This is a companion discussion topic for the original entry at https://linuxconfig.org/openvpn-setup-on-ubuntu-18-04-bionic-beaver-linux
NOTE: SOME OF THE POSTS BELOW ARE TRANSFERRED FROM LINUXCONFIG DISQUS COMMENTS.
In the client configuration example, you refer to the client.key and client.crt, where are these files generated?
Egidio Docile -> Ed
They are generated inside the “certificates/keys” directory, where “certificates” it’s the name used for the directory generated with the make-cadir command in this tutorial. It’s the same directory where the keys and certificates for the server are generated.
I get this when I type source vars “-su: /root/certificates/openssl-1.0.0.cnf: Permission denied” and i’m logged in as root
Matt -> Cary Bielenberg
Hey Cary, I ran into the same issue. Since the variable was previously being populated by a command, you need to remove the backticks (
) and replace them with quotes.
Egidio Docile -> Cary Bielenberg
You should use administrative privileges only when strictly necessary. I see you are trying to generate the certificates in the /root directory, which is the “home” of root, don’t do that. Work as a normal user and generate the files inside /home/youruser.

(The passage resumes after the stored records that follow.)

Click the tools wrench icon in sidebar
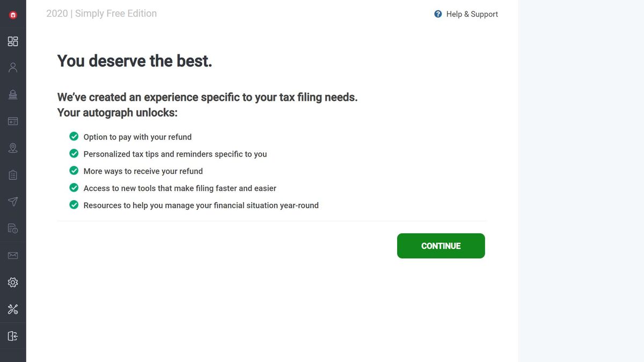644x362 pixels. coord(12,308)
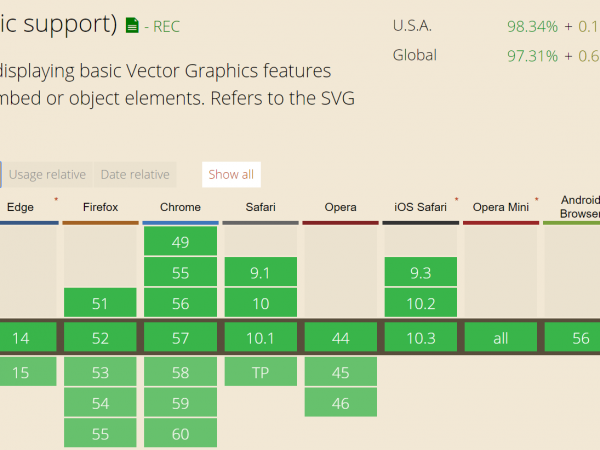The height and width of the screenshot is (450, 600).
Task: Click the asterisk next to Opera Mini
Action: 536,201
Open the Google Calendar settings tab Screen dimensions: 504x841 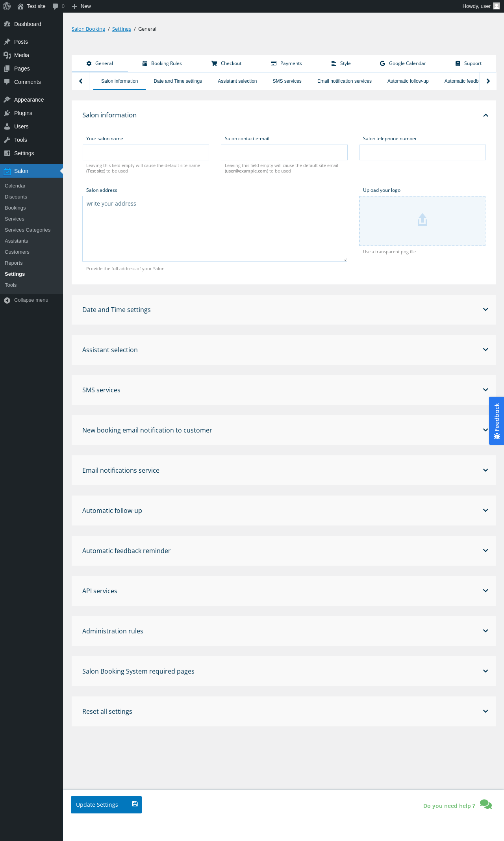pyautogui.click(x=402, y=63)
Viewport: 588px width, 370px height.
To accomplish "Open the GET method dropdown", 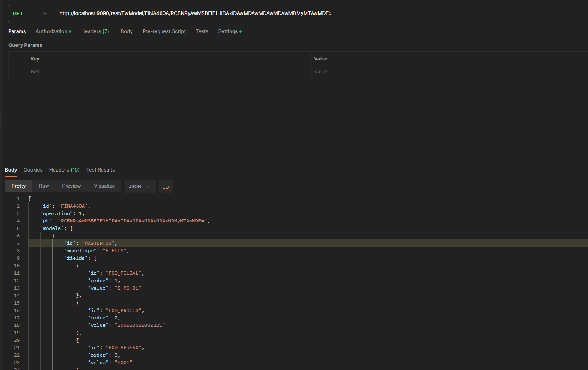I will point(30,14).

Hi, the server’s CRL has expired. How can I re-generate it without having to make any changes on the clients side. I noticed that in the openssl-1.0.0.cnf file the variable “default_crl_days=” was set to just 30 days. I think this is the solution but I couldnt run it in my installation: https://forums.openvpn.net/viewtopic.php?t=23166
What error do you receive when you run the command?